OK - I was patient at first; I was even interested for a day or so in this whole debacle. But now, 600+ news stories later (626 as of the current count), I am officially sick of seeing either the name "Lynn" or the word "Cisco" in the security media. I don't include ISS in the list, because I was already sick of them before this whole mess started.
My question is: why do we keep talking about this? I mean, what's new here? Is it that Cisco is more interested in their PR more than the security of IOS? Oooooo... the shock value! (Not.) Is it the staggering revelation that ISS cares more about catching the crumbs from Cisco's plate than about courting hacker cred? Well, kiss my grits!
The bottom line is that both Cisco and ISS are publicly-traded *for profit* corporations. Meaning, their goal is to make money. And, the unfortunate truth is: without the debacle, Cisco would have made more money if Mike's message was stifled. Period. If they could have gotten away with it, that is. This is a lesson from the history books - it's why we have full-disclosure in the first place. Why does this story make it new?

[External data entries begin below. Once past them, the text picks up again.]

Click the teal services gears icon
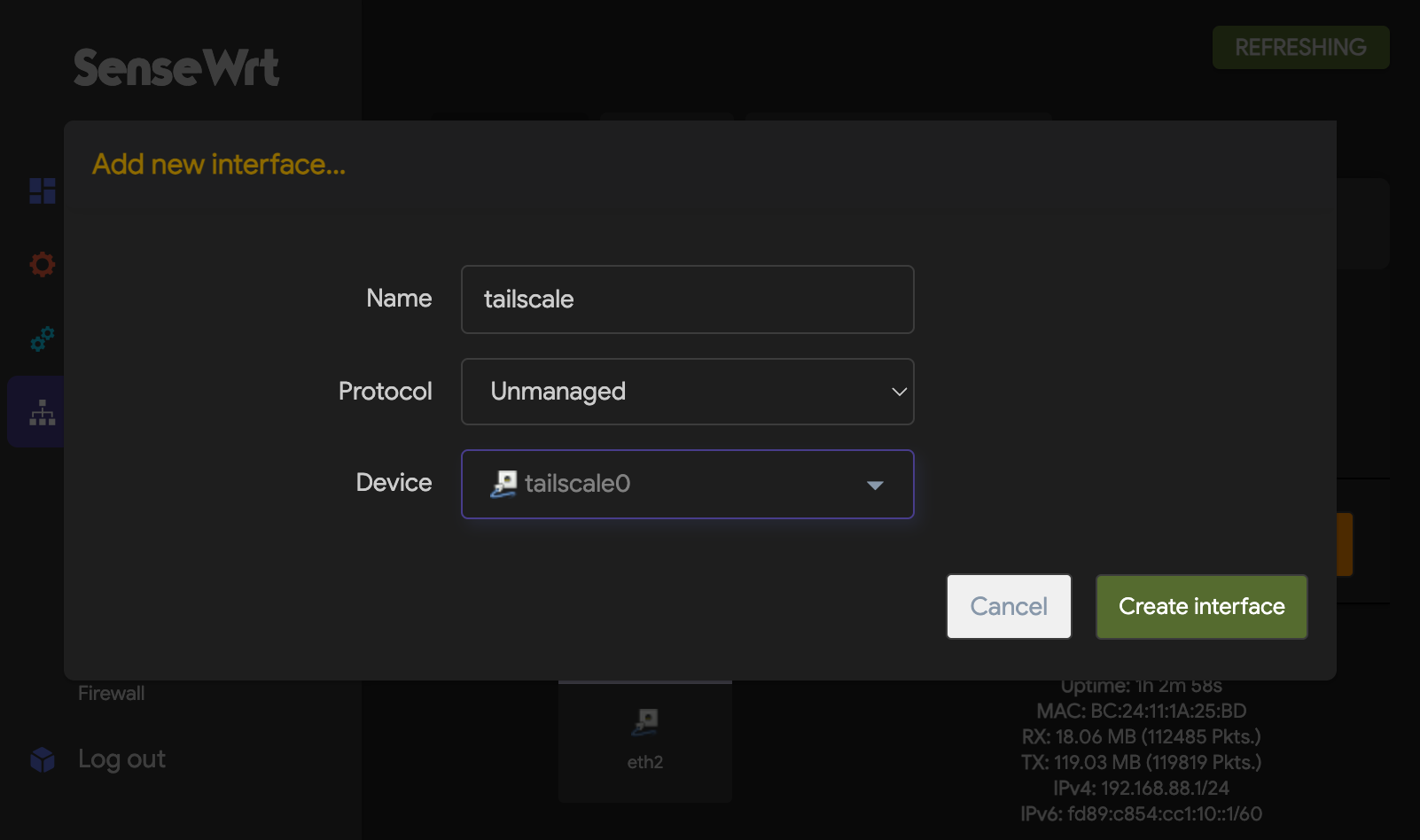 pos(41,340)
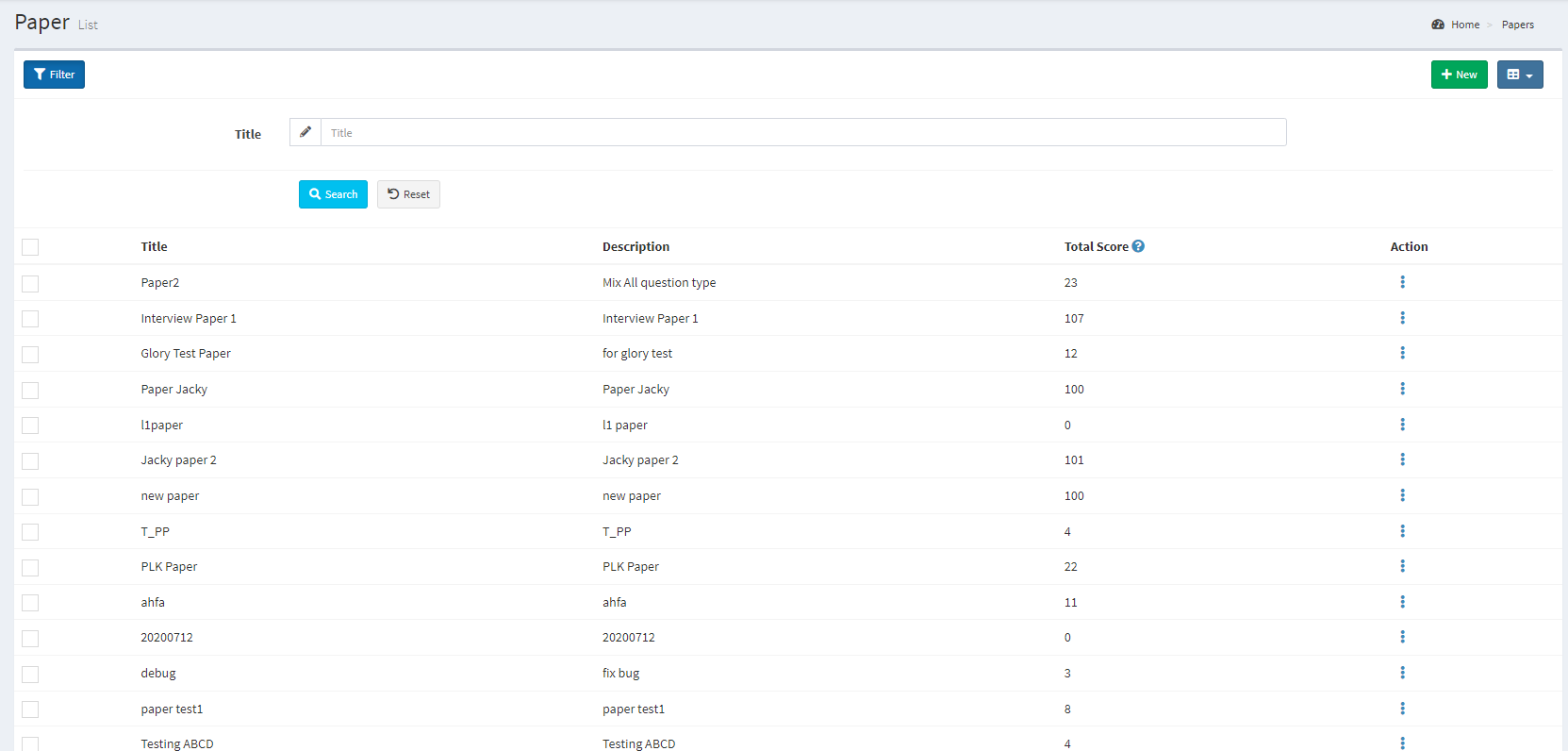Focus the Title filter input field

tap(802, 133)
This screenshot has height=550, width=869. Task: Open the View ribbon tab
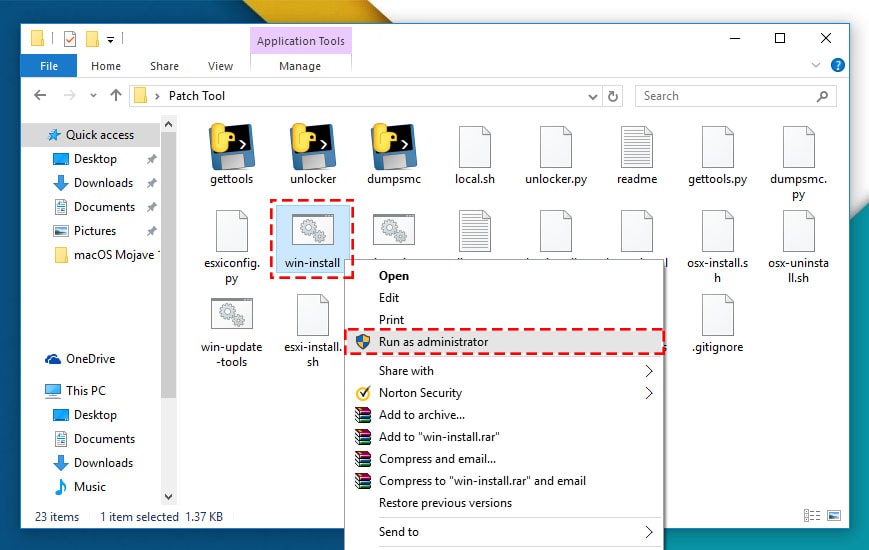(x=220, y=66)
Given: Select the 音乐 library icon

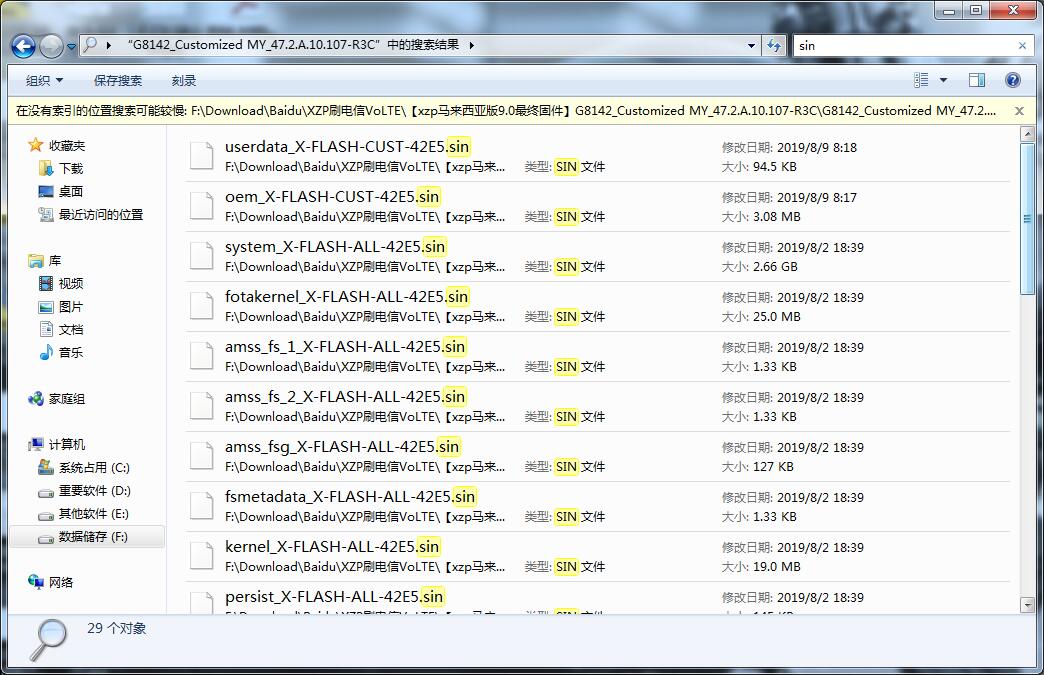Looking at the screenshot, I should click(x=48, y=352).
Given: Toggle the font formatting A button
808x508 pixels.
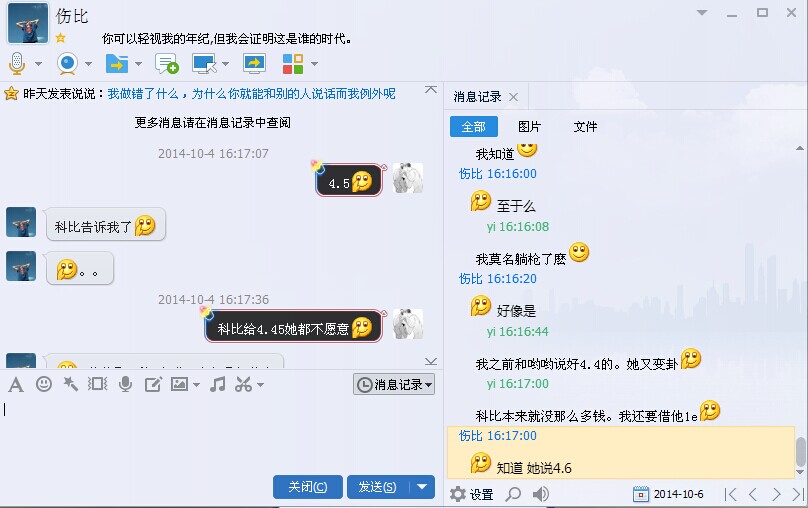Looking at the screenshot, I should point(16,384).
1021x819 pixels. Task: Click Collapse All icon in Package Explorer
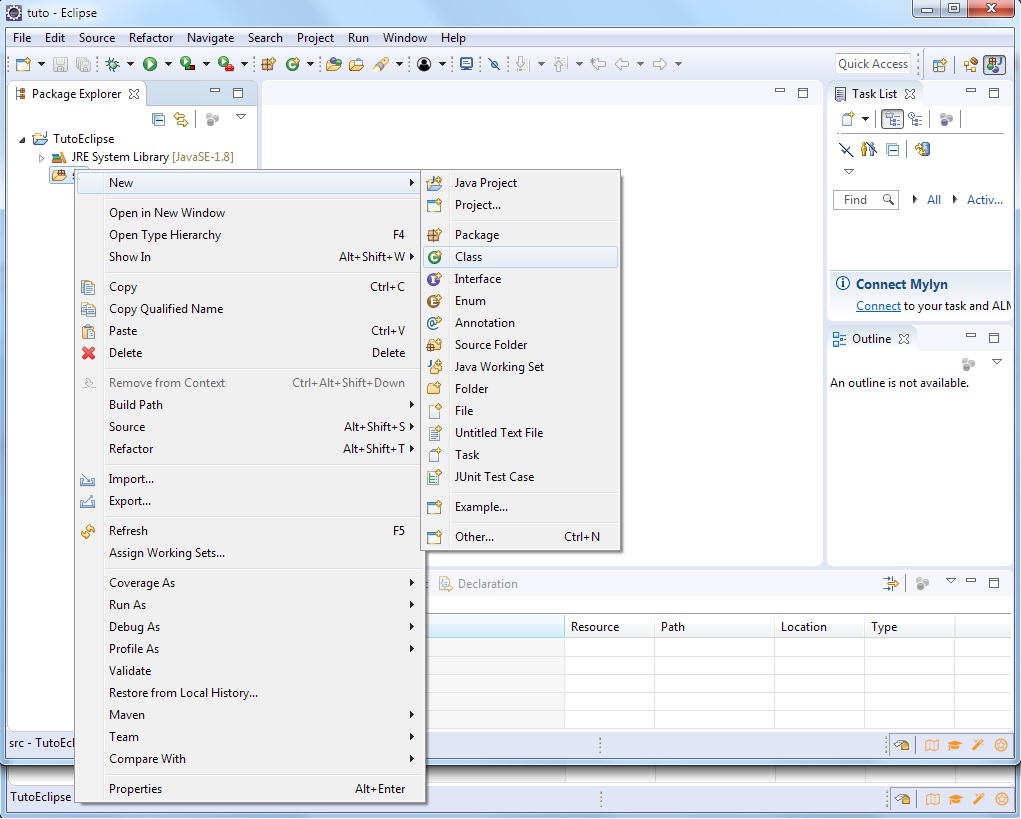click(x=158, y=119)
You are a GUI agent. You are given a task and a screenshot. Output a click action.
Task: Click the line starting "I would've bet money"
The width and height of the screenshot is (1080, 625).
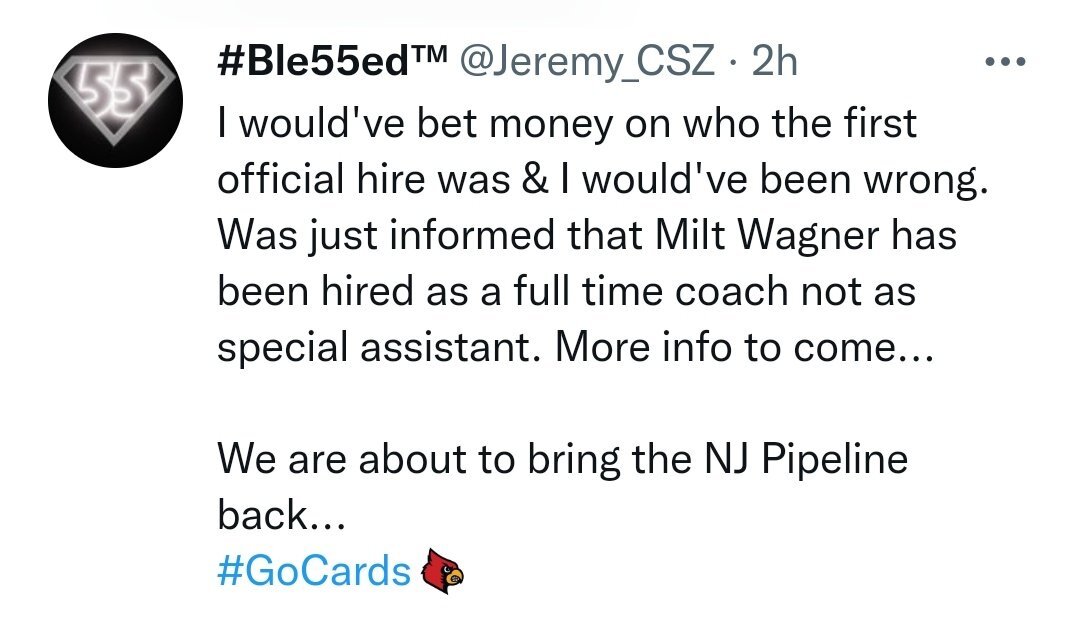pos(567,124)
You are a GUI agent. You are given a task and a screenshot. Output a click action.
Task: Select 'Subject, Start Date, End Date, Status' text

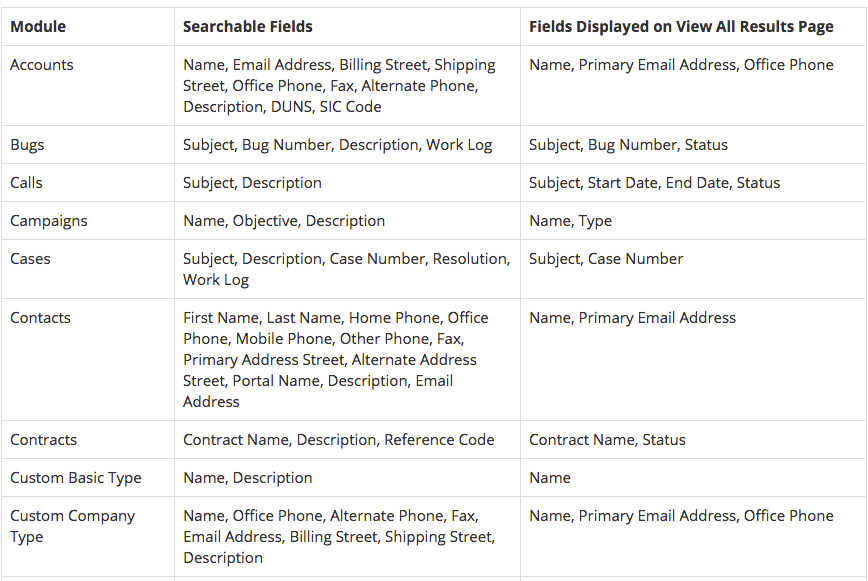click(x=654, y=183)
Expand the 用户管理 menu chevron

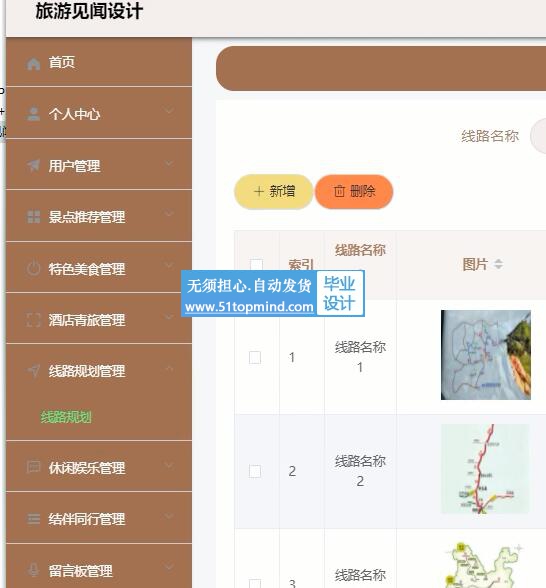(x=169, y=163)
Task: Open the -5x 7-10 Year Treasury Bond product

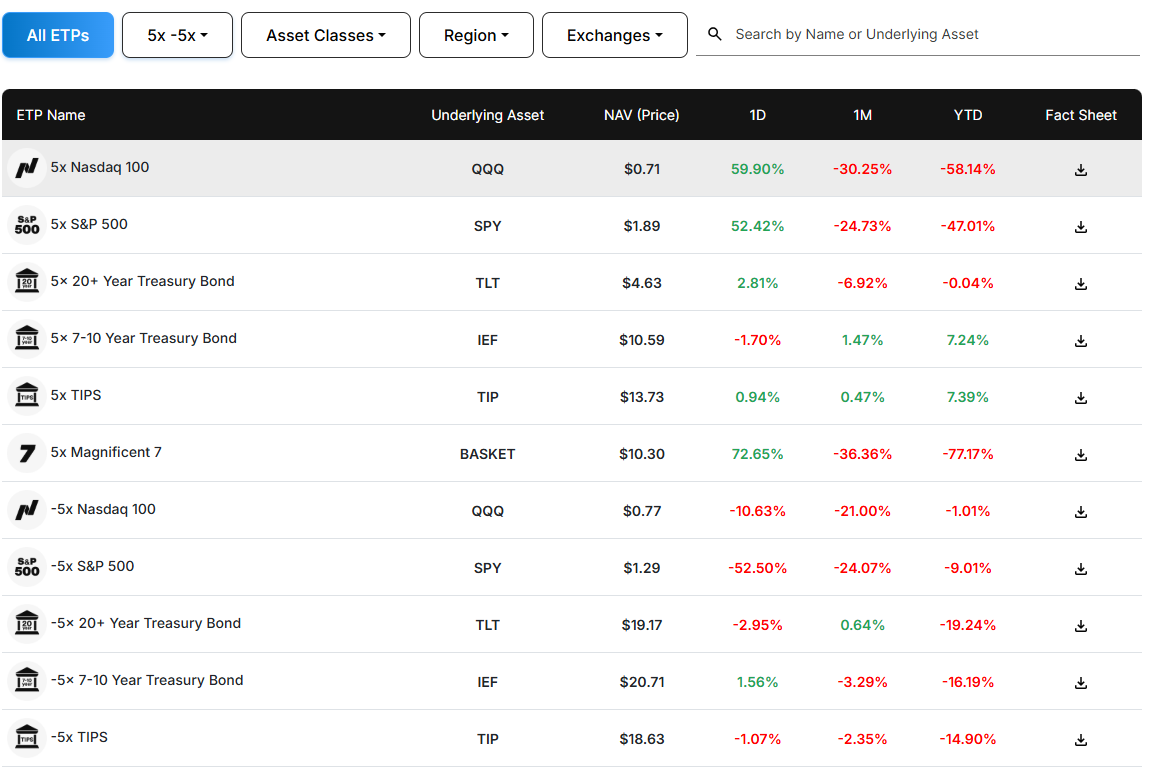Action: (x=146, y=680)
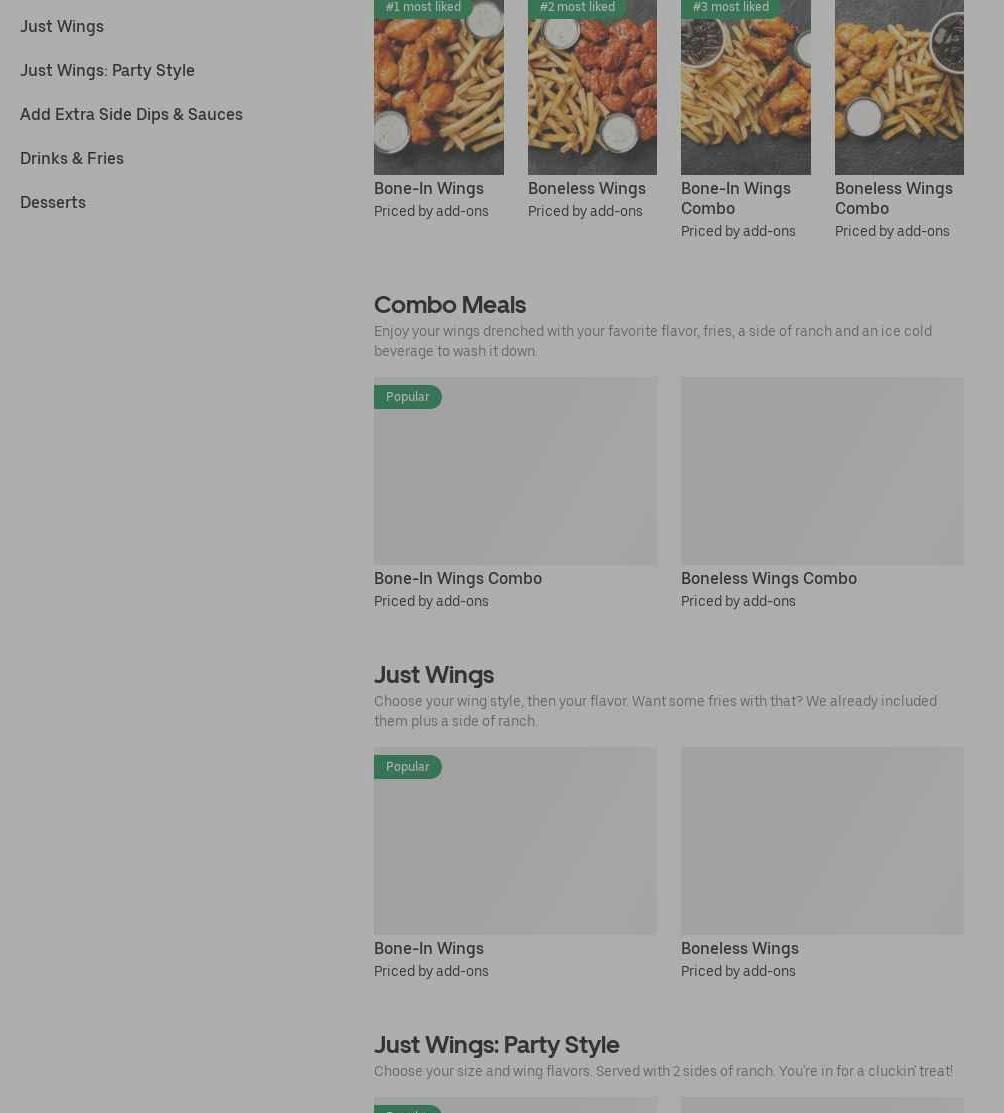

What about ISS? Again, we've already learned that lesson too. Specifically, when it's profit vs. one employee (or ex employee), the employee loses. Seriously - how much business do you suppose having a relationship with Cisco brings them? Weigh that against the amount of dollars brought in by the hacking community. On the one hand you have a multi-billion dollar corporation and on the other hand you have the legion of the vinyl-clad disenfranchised. If @stake (ISS's evil twin) is willing to fire Dan Geer because Microsoft dislikes the nature of his research, why do we think ISS would "kid glove" Mike Lynn when Cisco is out for blood? Nope, not a surprise.
So why does the festival continue? I do think there is one thing that we can learn - that the associated bad PR with trying to "gag" vulnerability research is worse than the bad PR associated with having a vulnerability (in "for-profit" terms: it costs more money to stifle than to fix.) That's a useful lesson.